# TESTO ESTRATTO:
——————

Incontro di Bari. Sandri: «Preghiera e profezia, le armi della Chiesa»

Il cardinale prefetto della Congregazione per le Chiese orientali interviene sull’appuntamento che il 7 luglio vedrà il Papa impegnato, con tutti i capi delle Chiese cristiane, a rilanciare l’opera comune a favore della pace

Un pontefice mai stanco e sempre più intenzionato a invocare preghiera, pace e dialogo nel mondo. Sarà così anche a Bari, sabato 7 luglio, per un incontro ecumenico di grande significato, come spiega il prefetto della Congregazione per le Chiese orientali, il cardinale Leonardo Sandri: «Questo evento, che si svolge in una città simbolo di apertura verso l’Oriente, è un gesto profetico voluto da Papa Francesco che già innumerevoli volte ha rivolto appelli per i cristiani del Medio Oriente e per i cristiani perseguitati. Un gesto profetico condiviso con altri capi delle Chiese del Medio Oriente, cattolici e ortodossi. Bari conserva le reliquie di san Nicola, molto venerato dagli ortodossi e la preghiera sulla sua tomba ha una enorme valenza ecumenica».

——————

# DATI FORNITI:
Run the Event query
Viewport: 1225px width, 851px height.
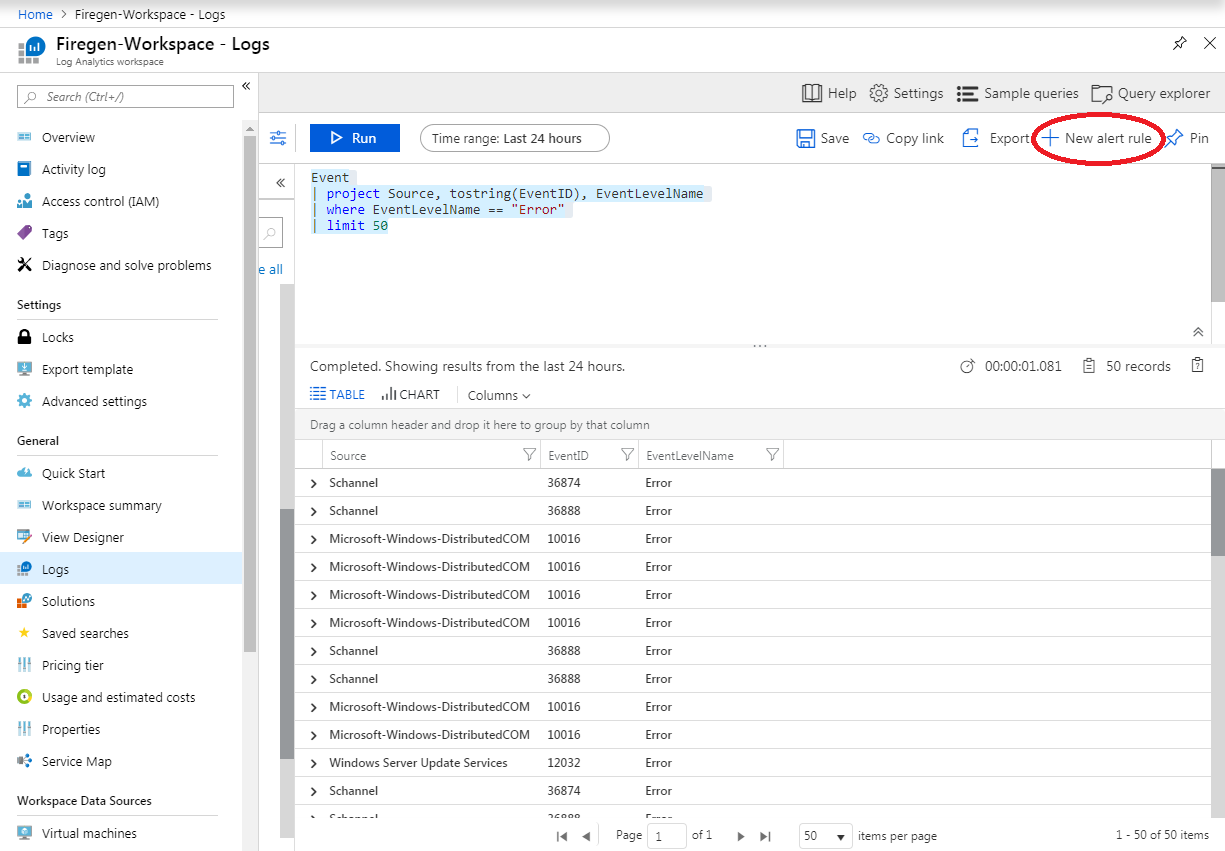click(x=354, y=138)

——————

# CONSEGNA 1:
Secondo il testo sull'incontro ecumenico di Bari, di quale santo la città conserva le reliquie?
# CONSEGNA 2:
Prosegui l'articolo sull'incontro ecumenico di Bari, riprendendo subito dopo l'ultima frase riportata.

# RISPOSTA 1:
Bari conserva le reliquie di san Nicola.

# RISPOSTA 2:
Eminenza, da Bari, Papa Francesco rilancia con forza quella che potremmo definire la diplomazia della preghiera?
La preghiera e la profezia sono le armi della Chiesa. La preghiera sarà il tema portante dell’incontro perché il destino dei popoli, la pace nel mondo e il futuro della Chiesa in Medio Oriente è nelle mani di Dio. L’evento nel capoluogo pugliese servirà a riflettere e pregare per i cristiani in Medio Oriente e a Gerusalemme – «Su di te sia pace!», recita il salmo richiamato dal Papa – e vuole essere un richiamo al mondo intero sulle condizioni in cui versano questi nostri fratelli. La preghiera ecumenica ha un significato di grande valore per i nostri cristiani che hanno sofferto e che soffrono ancora oggi la guerra e la persecuzione. A Bari saranno presenti i patriarchi cattolici mediorientali e rappresentanti significativi provenienti da città, come Aleppo, simbolo del martirio, della persecuzione e della testimonianza cristiana in un tempo terribile di guerra che pare non voglia finire mai.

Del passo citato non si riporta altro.